Moscato d'Asti and Asti Spumante - Piemonte's Sparkling Wines

Just because New Year’s Eve and champagne are practically synonymous doesn’t mean you have to open something French to make a bubbly toast. Italy has its own versions of sparkling wine, with three of the most popular types all originating right here in northern Italy. Moscato d'Asti, franciacorta, and prosecco; Italy’s own sparklers. In this holiday week between Christmas and New Years I’d like to write a bit about these. This first post in my short series on northern Italy’s sparkling wines will focus on Piemonte’s contribution to this category.

Moscato d’Asti and Asti Spumante are produced, naturally, around Asti, in the foothills of the Italian Alps in Piemonte. The Moscato d’Asti is a DOCG wine that has been produced in these hills for centuries. There are references to it found in writings of the 1200s, and a recipe printed in 1606 is not all that different from how the wine is still made today. The ripe Moscato Bianco grapes are separated from their stems just before being pressed. Then, the unfiltered grape juice is separated from the skins. The juice is fermented using the Charmat method, in the tank rather than in the bottle, but only for a short period of time. After fermentation the wine is filtered several times, finally leaving a clean and clear wine. Naturally high in sugar and low in alcohol, slightly fizzante, fizzy, Moscato d’Asti has become a sweet and fruity year-round favorite; perfect for apertivi or lunch, as well as paired with desserts. Simple and perfect.

Its cousin, Asti Spumante, is more effervescent than the Moscato D’Asti. Spumante, literally foaming, is also produced from 100% Moscato Bianco, and produced similarly to the Moscato d’Asti, with the unfiltered grape juice being stored in tanks at near freezing temperatures to prevent fermentation until a desired time. Then, temperatures raised and yeast added to the tanks in the Charmat method, fermentation begins.

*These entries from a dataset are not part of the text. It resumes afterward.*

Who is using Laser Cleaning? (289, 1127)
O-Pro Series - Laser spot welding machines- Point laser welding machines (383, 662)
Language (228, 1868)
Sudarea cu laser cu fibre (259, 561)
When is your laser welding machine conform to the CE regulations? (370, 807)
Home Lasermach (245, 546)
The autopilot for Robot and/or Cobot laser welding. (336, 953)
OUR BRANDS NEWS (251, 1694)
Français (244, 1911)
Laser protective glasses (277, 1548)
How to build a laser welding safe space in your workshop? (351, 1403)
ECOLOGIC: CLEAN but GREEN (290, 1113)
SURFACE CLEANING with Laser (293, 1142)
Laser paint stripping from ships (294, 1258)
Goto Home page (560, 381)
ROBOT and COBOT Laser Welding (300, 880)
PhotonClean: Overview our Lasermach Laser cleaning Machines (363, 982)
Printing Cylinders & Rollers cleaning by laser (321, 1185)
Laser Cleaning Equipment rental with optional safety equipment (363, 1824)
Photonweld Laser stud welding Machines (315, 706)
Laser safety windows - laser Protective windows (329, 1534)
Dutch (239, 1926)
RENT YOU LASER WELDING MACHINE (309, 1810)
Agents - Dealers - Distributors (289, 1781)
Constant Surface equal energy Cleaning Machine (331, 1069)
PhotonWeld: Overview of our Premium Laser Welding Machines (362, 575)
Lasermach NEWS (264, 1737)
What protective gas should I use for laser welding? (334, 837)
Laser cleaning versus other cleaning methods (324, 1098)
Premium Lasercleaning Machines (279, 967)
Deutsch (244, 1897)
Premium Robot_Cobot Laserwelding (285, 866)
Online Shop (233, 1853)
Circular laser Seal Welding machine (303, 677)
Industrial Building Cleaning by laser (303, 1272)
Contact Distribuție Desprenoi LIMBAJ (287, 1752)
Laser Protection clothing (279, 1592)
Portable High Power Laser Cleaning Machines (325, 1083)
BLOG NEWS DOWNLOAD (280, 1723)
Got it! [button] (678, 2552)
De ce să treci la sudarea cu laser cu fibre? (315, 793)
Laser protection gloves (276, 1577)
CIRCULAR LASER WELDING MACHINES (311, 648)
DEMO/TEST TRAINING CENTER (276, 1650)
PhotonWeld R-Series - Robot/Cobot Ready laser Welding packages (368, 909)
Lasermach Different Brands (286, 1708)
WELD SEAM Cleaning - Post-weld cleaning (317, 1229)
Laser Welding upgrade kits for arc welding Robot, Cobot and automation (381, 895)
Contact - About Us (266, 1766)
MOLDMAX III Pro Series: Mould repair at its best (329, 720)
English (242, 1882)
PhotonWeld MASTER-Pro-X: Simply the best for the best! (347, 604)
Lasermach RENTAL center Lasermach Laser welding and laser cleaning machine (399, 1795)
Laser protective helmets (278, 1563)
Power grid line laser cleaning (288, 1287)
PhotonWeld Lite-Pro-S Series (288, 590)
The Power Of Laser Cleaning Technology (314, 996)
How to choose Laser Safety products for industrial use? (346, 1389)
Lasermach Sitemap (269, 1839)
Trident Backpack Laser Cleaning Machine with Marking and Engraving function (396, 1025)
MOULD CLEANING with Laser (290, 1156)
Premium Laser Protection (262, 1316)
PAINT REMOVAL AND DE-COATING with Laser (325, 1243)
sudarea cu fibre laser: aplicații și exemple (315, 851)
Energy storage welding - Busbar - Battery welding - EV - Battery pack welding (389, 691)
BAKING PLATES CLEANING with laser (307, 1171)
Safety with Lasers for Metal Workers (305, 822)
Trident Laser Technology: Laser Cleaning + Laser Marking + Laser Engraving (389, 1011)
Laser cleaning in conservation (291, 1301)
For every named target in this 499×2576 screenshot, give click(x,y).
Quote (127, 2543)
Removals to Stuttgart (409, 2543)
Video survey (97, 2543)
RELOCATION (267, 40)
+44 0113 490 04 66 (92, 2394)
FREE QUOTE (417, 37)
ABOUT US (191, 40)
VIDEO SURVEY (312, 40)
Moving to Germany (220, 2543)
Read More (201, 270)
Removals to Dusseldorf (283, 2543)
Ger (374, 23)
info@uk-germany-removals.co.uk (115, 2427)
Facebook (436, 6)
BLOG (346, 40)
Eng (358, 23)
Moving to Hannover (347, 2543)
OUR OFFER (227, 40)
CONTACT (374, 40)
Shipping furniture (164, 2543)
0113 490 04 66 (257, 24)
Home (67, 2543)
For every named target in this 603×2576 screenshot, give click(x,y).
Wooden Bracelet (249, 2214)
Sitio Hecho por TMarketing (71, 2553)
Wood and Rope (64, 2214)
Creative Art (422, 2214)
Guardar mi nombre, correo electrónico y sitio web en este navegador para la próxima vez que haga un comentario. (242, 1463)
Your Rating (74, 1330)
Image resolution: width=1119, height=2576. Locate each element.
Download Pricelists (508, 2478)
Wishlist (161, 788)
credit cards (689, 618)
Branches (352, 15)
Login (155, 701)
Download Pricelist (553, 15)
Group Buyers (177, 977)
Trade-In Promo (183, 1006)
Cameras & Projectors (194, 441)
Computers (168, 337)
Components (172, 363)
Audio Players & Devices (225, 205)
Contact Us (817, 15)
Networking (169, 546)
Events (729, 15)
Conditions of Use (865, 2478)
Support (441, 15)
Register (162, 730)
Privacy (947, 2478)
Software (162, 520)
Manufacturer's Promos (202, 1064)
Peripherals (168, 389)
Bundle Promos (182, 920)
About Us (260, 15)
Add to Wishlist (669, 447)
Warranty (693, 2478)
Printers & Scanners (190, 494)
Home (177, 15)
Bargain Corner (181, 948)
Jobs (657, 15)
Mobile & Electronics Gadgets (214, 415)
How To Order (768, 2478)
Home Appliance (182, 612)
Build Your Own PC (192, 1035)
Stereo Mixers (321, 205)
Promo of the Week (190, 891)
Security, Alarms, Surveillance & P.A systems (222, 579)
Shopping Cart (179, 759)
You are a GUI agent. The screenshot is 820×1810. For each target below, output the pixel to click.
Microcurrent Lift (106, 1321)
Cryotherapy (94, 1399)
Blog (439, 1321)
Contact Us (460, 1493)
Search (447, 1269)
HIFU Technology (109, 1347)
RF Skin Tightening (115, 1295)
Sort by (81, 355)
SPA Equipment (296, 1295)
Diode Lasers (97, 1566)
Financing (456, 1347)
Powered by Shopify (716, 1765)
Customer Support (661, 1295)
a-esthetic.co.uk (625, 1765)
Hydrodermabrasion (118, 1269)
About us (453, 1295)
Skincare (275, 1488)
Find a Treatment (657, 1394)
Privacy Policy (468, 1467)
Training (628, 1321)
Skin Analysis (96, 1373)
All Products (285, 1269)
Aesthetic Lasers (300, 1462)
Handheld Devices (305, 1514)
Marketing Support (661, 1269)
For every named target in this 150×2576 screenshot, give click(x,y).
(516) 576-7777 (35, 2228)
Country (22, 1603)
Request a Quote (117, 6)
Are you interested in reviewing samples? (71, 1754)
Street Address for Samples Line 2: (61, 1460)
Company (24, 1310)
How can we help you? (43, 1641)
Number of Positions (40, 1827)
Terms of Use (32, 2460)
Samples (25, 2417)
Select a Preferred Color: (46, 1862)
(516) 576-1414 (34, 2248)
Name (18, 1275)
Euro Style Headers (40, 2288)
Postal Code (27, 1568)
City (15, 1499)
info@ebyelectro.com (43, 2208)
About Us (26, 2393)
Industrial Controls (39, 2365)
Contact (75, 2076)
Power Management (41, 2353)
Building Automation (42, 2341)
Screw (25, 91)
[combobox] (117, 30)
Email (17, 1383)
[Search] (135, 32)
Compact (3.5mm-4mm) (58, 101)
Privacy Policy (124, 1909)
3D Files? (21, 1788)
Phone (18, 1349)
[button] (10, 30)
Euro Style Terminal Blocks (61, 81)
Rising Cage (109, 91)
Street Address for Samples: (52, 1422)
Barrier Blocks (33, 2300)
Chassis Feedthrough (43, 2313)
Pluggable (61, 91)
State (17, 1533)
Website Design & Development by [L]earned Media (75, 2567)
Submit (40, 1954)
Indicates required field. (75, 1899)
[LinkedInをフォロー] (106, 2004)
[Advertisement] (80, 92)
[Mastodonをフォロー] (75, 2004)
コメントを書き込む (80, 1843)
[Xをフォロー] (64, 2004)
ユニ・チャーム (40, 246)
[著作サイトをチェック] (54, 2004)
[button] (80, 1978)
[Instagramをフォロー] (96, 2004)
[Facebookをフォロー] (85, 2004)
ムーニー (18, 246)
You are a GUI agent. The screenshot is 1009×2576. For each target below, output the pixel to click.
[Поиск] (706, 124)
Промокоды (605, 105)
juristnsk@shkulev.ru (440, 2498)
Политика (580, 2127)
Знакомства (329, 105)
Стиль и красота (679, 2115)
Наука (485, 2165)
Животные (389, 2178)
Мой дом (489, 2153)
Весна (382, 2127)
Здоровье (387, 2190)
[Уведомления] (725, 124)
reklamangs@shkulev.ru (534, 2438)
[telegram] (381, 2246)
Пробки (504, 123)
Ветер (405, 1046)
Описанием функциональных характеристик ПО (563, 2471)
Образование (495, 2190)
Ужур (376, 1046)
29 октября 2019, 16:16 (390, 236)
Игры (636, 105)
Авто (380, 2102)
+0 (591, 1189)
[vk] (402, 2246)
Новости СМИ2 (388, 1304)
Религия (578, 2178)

The main difference between the two wines is the length of fermentation time. Shorter for Moscato d’Asti, and longer for the Asti. Asti is a non-vintage wine, meaning best to find a fresh bottle and drink it soon.

It’s tradition here in Piemonte to have a holiday toast with one’s neighbors and family with one of these sparkling Moscato wines and panettone. Nice tradition… let’s keep it going. 

Asti is an easy day trip from Stresa and many of the wineries are open for tastings.